A Rutgers University-led team has discovered a new antibiotic that killed a range of drug-resistant bacteria in the lab. The drug, produced by a microbe found in Italian soil, could come in handy against bacteria that have developed resistance to the antibiotic rifampin.
Rifampin is primarily used to treat tuberculosis and typically deployed alongside other drugs to treat drug-resistant and multidrug-resistant forms of the disease. It treats other bacterial infections, including Legionnaire’s disease and leprosy.

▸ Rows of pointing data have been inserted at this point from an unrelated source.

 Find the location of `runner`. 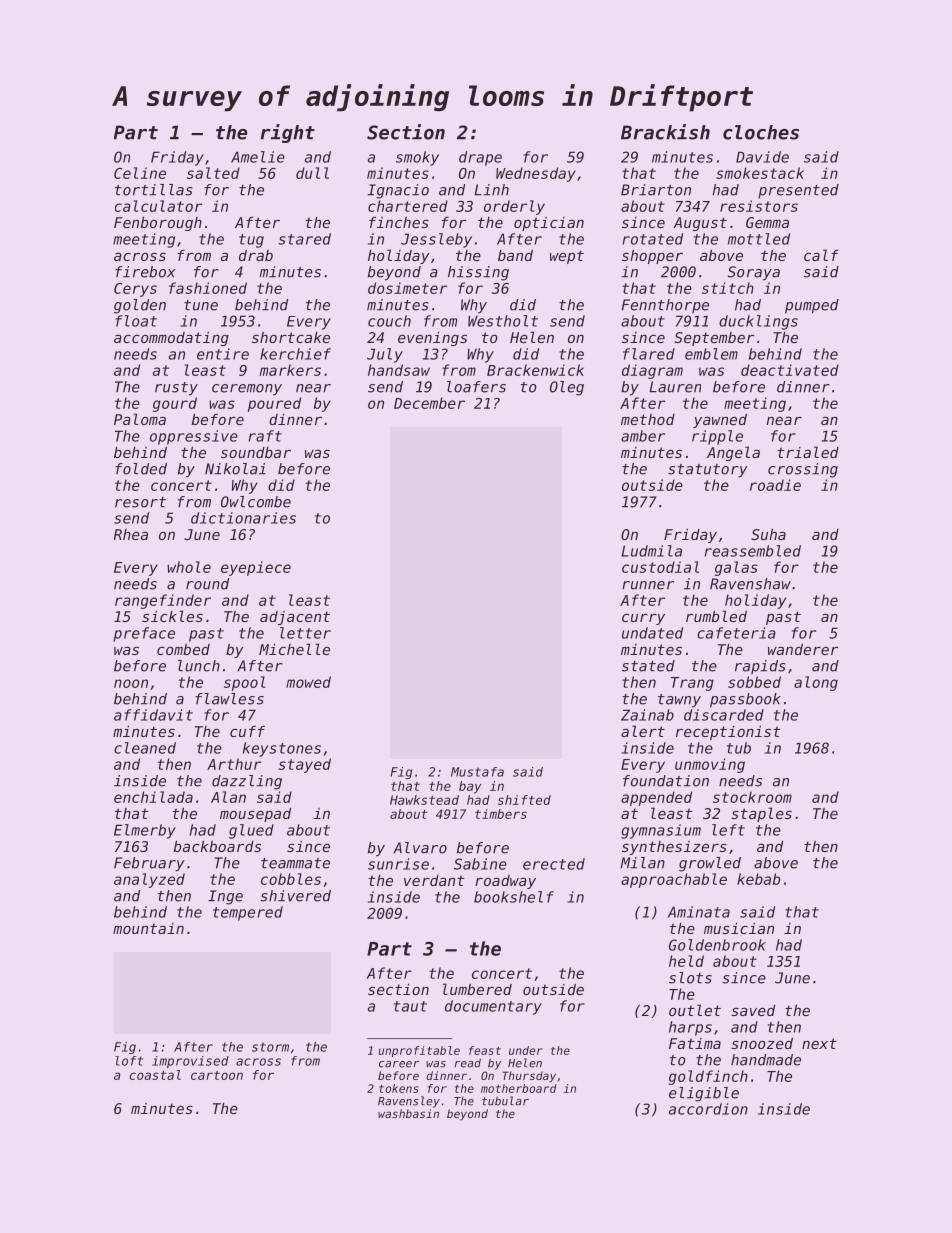

runner is located at coordinates (648, 585).
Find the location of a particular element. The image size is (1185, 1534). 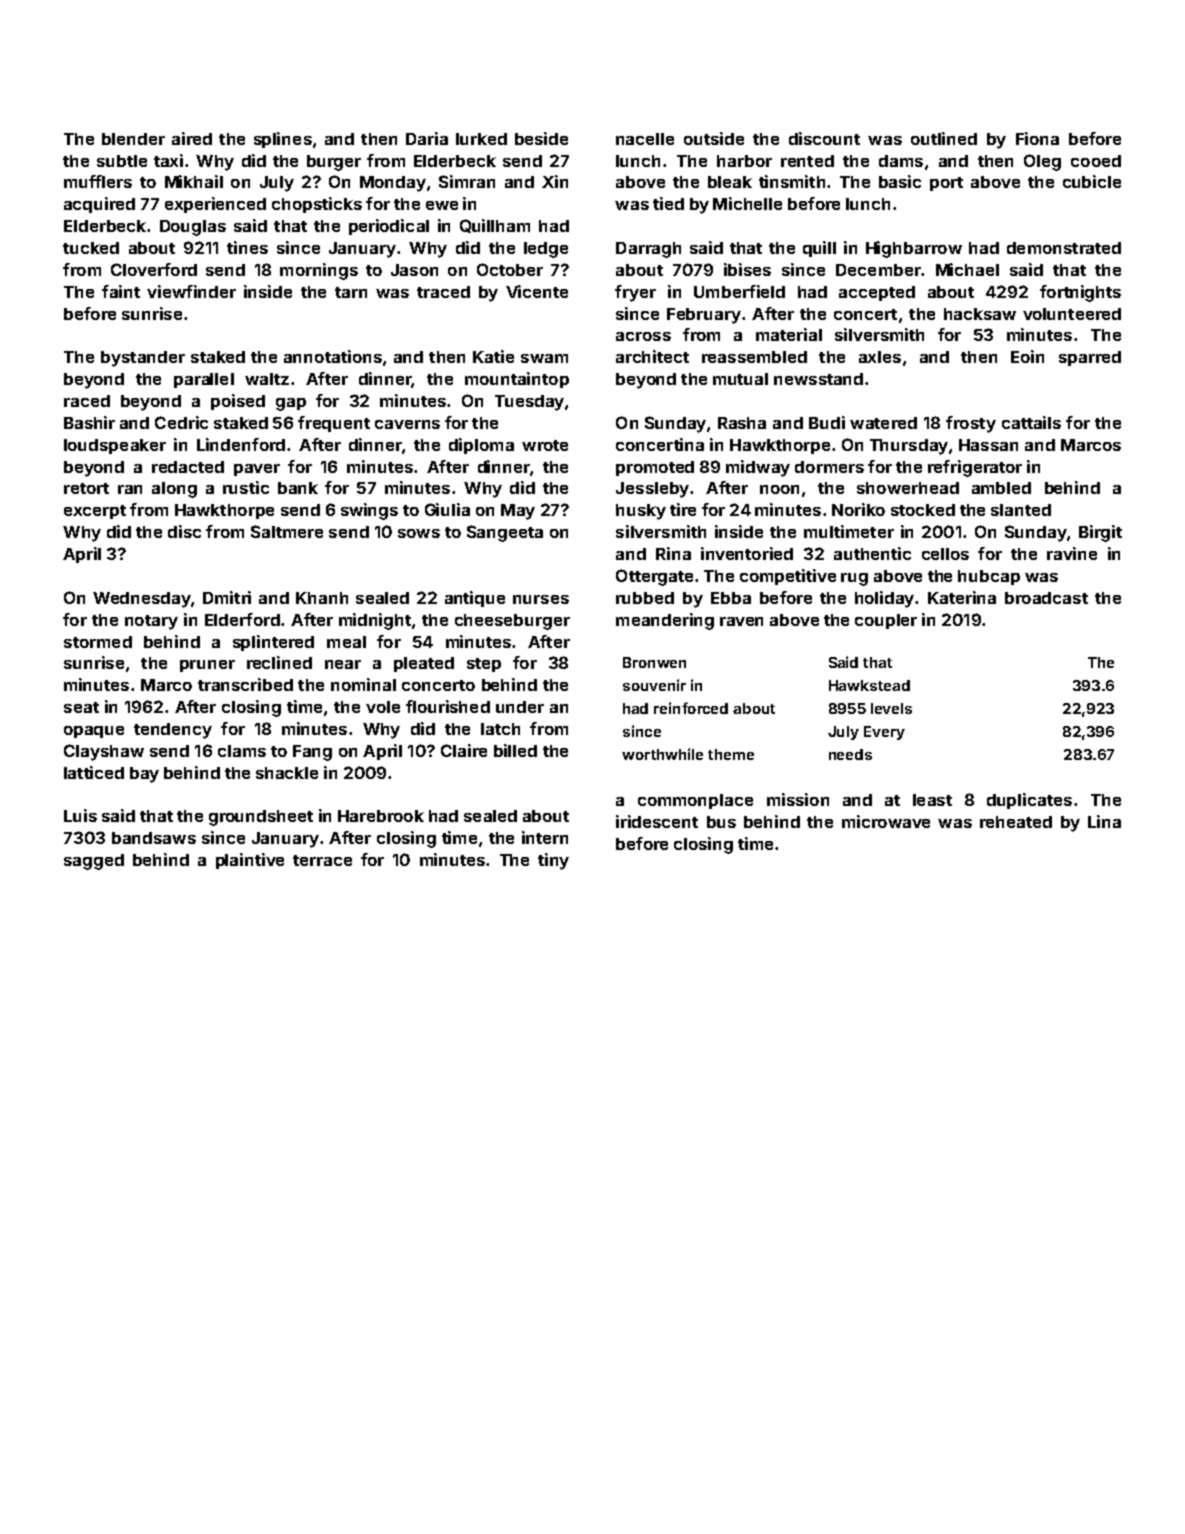

volunteered is located at coordinates (1072, 314).
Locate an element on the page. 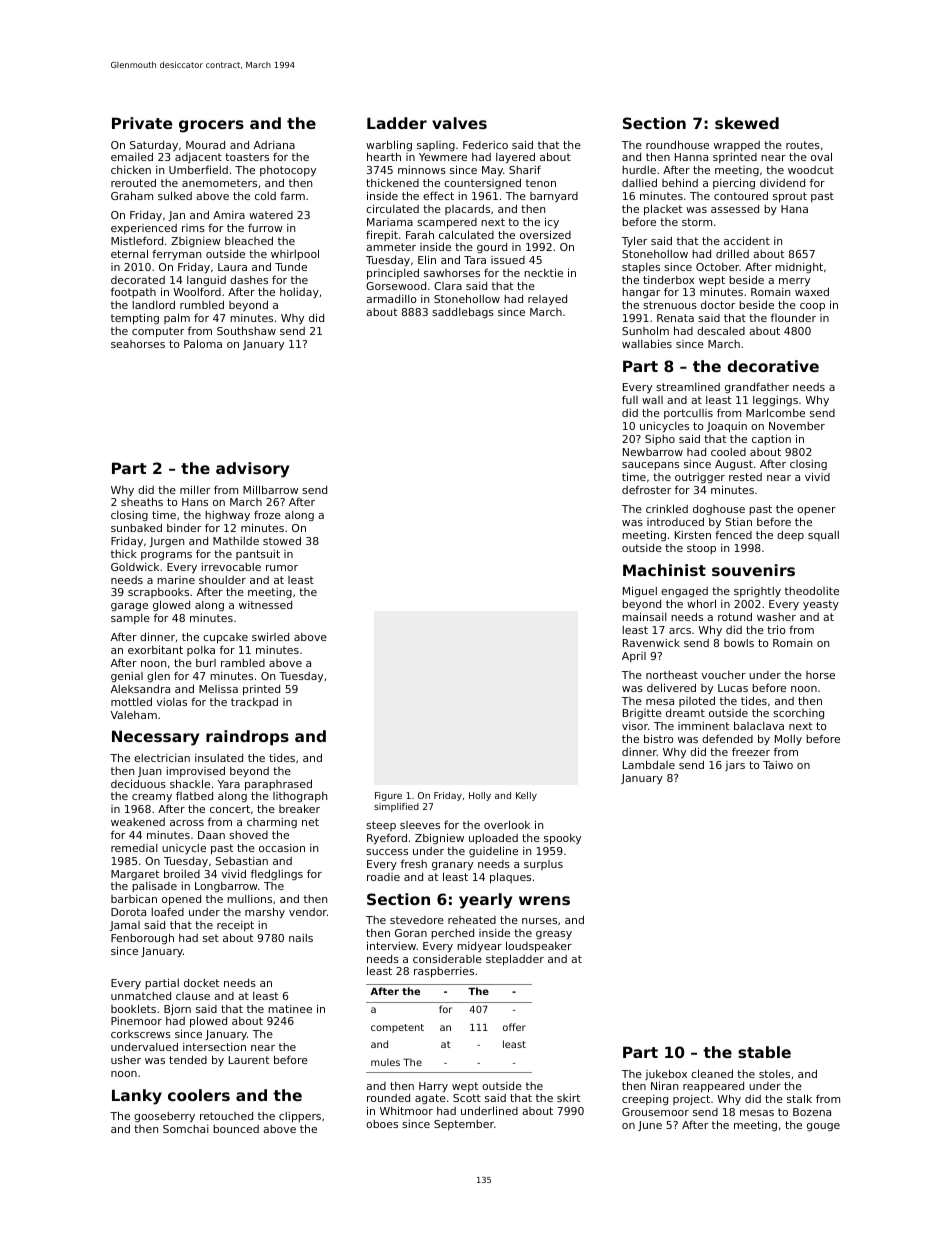 The height and width of the image is (1233, 952). stevedore is located at coordinates (417, 920).
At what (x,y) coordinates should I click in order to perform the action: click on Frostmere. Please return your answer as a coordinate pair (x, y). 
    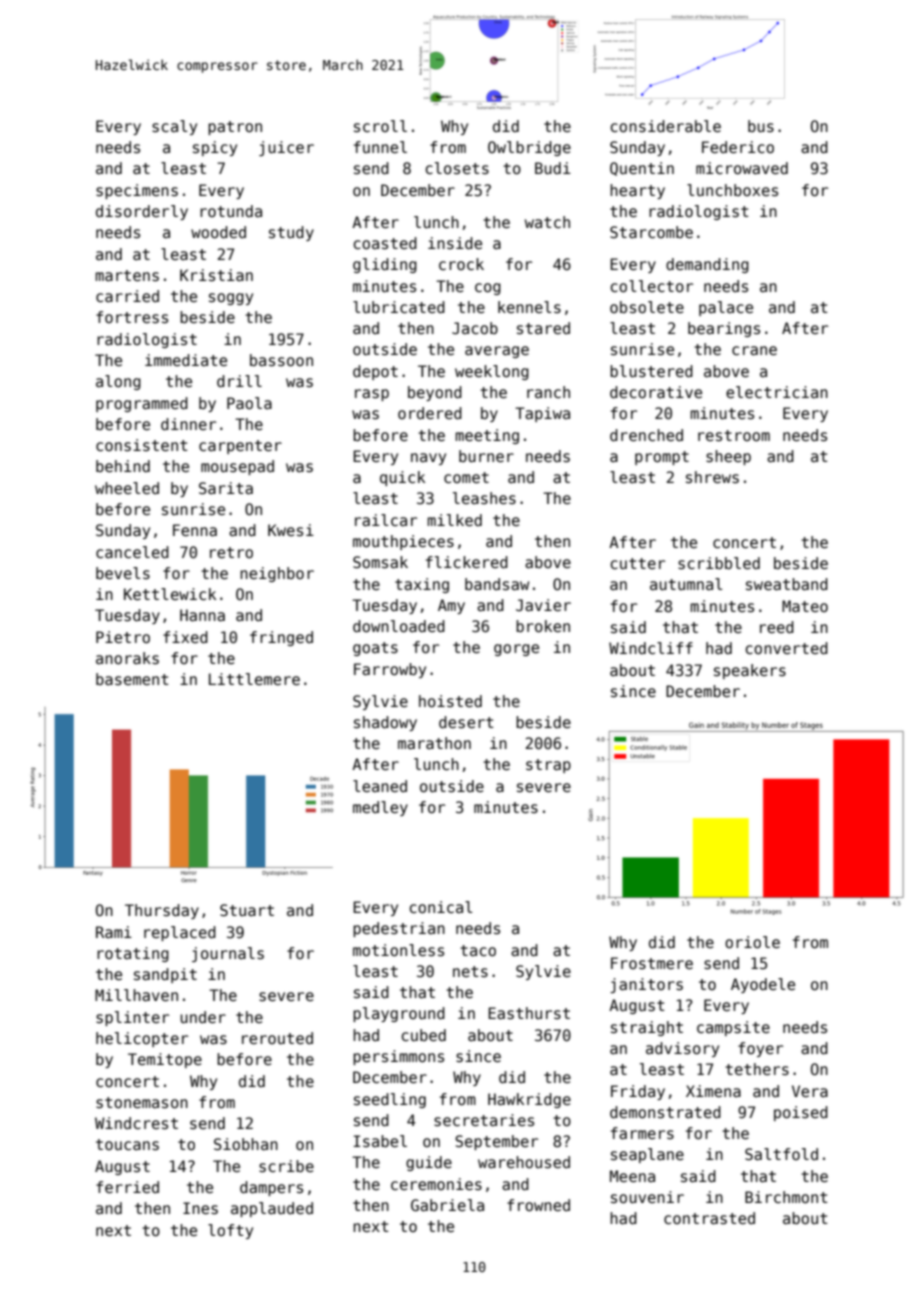
    Looking at the image, I should click on (652, 963).
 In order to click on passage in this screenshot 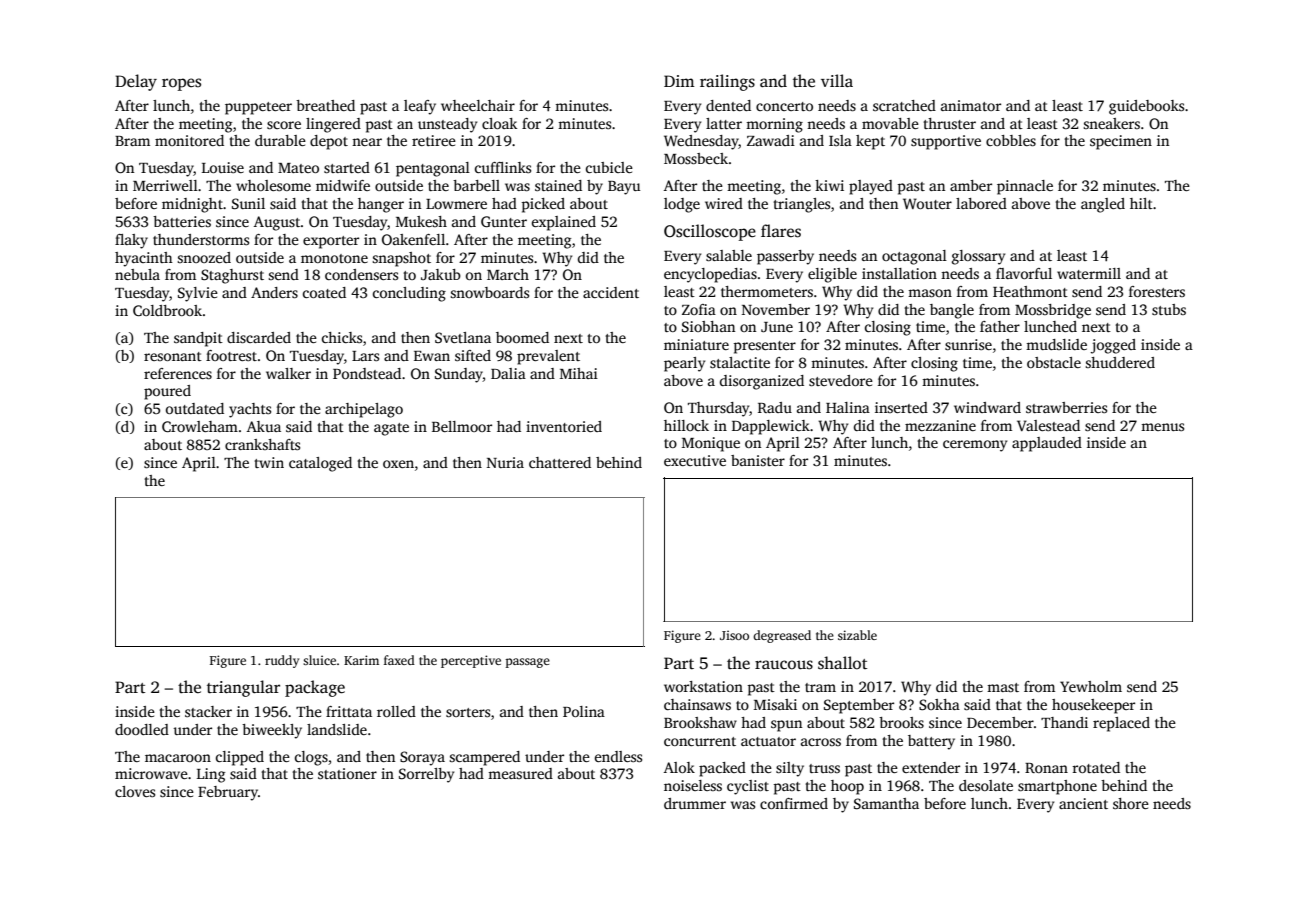, I will do `click(528, 663)`.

The new antibiotic, pseudouridimycin, stops bacteria from replicating by blocking the enzyme RNA polymerase, according to a statement. It does this through a different mechanism than rifampin, so rifampin-resistant bacteria are not resistant to pseudouridimycin.
The drug attaches to binding sites on RNA polymerase that are normally used by a nucleoside triphosphate (NTP). This stops NTP from binding onto the enzyme, depriving it of an essential ingredient for RNA synthesis. It has a low rate of resistance because it inhibits a nucleoside. The findings are published in the journal Cell.
"Alterations of the NTP binding site that disrupt binding of the new antibiotic also disrupt RNA polymerase activity, resulting in dead bacteria, rather than resistant bacteria,” said Richard Ebright, a professor of chemistry and chemical biology at the University of Rutgers, in the statement.
In addition to killing a number of types of bacteria in a test tube, pseudouridimycin cured bacterial infections in mice, according to the statement. It is the first drug of its class that targets bacterial RNA polymerase without affecting the human version of the enzyme.
“[It] contains a side-chain that 'reaches' outside the NTP binding site and 'touches' an adjacent site that is present in bacterial RNA polymerase but not in human RNA polymerases and, as a result, it binds more tightly to bacterial RNA polymerase than to human RNA polymerases," Ebright explained.
While the problem of antibiotic resistance has been a concern for quite some time, no new class of antibiotics has been approved in decades. This is largely because they have the same target as other drugs to which bacteria are becoming resistant, said Grant Pierce of the University of Manitoba. Pierce’s team is working to block a sodium pump that supplies many bacteria with energy.
Another emerging approach is to create an unfamiliar foe for the drug-resistant bugs. Researchers from Rockefeller University developed a hybrid of antibodies and lysins, for example, which attach to carbohydrates presented on bacterial cells and then call forth an immune response to destroy the bacteria.